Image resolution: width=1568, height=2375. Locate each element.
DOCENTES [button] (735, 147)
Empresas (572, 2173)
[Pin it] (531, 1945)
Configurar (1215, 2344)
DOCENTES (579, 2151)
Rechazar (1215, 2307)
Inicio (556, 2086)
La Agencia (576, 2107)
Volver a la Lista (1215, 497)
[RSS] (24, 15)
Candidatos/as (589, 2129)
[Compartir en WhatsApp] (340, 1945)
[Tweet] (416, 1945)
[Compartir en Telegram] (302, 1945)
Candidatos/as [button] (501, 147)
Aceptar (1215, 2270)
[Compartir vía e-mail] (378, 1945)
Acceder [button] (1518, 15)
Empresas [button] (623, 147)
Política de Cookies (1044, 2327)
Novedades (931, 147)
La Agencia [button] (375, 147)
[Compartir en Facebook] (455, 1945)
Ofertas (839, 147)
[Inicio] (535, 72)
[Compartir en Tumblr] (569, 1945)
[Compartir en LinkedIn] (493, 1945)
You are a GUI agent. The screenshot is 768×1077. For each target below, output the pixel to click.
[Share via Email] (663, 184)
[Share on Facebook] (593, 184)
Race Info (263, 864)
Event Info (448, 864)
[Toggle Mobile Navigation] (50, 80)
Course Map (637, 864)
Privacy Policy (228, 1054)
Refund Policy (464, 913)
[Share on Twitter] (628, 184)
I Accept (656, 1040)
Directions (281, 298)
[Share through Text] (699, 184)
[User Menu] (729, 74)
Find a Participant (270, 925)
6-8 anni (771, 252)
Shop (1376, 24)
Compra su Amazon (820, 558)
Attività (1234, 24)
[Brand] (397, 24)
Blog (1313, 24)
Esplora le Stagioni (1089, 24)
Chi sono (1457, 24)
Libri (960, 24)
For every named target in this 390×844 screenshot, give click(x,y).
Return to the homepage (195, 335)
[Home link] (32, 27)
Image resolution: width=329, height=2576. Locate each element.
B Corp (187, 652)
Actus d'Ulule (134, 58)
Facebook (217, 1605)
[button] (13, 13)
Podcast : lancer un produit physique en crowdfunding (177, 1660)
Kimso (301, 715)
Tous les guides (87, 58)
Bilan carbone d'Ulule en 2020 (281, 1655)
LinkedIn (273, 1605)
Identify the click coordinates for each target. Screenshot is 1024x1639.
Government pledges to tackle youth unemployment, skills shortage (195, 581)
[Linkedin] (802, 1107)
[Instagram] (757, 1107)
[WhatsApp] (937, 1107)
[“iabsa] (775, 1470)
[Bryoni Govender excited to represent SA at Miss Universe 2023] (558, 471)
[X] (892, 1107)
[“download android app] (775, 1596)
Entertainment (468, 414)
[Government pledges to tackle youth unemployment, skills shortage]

Assigned task:
Could you write out all the entries word for word?

Output for this task:
Image resolution: width=1568, height=2375. Locate each element.
DOCENTES [button] (735, 147)
Empresas (572, 2173)
[Pin it] (531, 1945)
Configurar (1215, 2344)
DOCENTES (579, 2151)
Rechazar (1215, 2307)
Inicio (556, 2086)
La Agencia (576, 2107)
Volver a la Lista (1215, 497)
[RSS] (24, 15)
Candidatos/as (589, 2129)
[Compartir en WhatsApp] (340, 1945)
[Tweet] (416, 1945)
[Compartir en Telegram] (302, 1945)
Candidatos/as [button] (501, 147)
Aceptar (1215, 2270)
[Compartir vía e-mail] (378, 1945)
Acceder [button] (1518, 15)
Empresas [button] (623, 147)
Política de Cookies (1044, 2327)
Novedades (931, 147)
La Agencia [button] (375, 147)
[Compartir en Facebook] (455, 1945)
Ofertas (839, 147)
[Inicio] (535, 72)
[Compartir en Tumblr] (569, 1945)
[Compartir en LinkedIn] (493, 1945)
You are a GUI agent. The screenshot is 768×1077. For each target below, output the pixel to click.
[Share via Email] (663, 184)
[Share on Facebook] (593, 184)
Race Info (263, 864)
Event Info (448, 864)
[Toggle Mobile Navigation] (50, 80)
Course Map (637, 864)
Privacy Policy (228, 1054)
Refund Policy (464, 913)
[Share on Twitter] (628, 184)
I Accept (656, 1040)
Directions (281, 298)
[Share through Text] (699, 184)
[User Menu] (729, 74)
Find a Participant (270, 925)
6-8 anni (771, 252)
Shop (1376, 24)
Compra su Amazon (820, 558)
Attività (1234, 24)
[Brand] (397, 24)
Blog (1313, 24)
Esplora le Stagioni (1089, 24)
Chi sono (1457, 24)
Libri (960, 24)
For every named target in this 390×844 screenshot, give click(x,y).
Return to the homepage (195, 335)
[Home link] (32, 27)
Image resolution: width=329, height=2576. Locate each element.
B Corp (187, 652)
Actus d'Ulule (134, 58)
Facebook (217, 1605)
[button] (13, 13)
Podcast : lancer un produit physique en crowdfunding (177, 1660)
Kimso (301, 715)
Tous les guides (87, 58)
Bilan carbone d'Ulule en 2020 (281, 1655)
LinkedIn (273, 1605)
Identify the click coordinates for each target. Screenshot is 1024x1639.
Government pledges to tackle youth unemployment, skills shortage (195, 581)
[Linkedin] (802, 1107)
[Instagram] (757, 1107)
[WhatsApp] (937, 1107)
[“iabsa] (775, 1470)
[Bryoni Govender excited to represent SA at Miss Universe 2023] (558, 471)
[X] (892, 1107)
[“download android app] (775, 1596)
Entertainment (468, 414)
[Government pledges to tackle youth unemployment, skills shortage]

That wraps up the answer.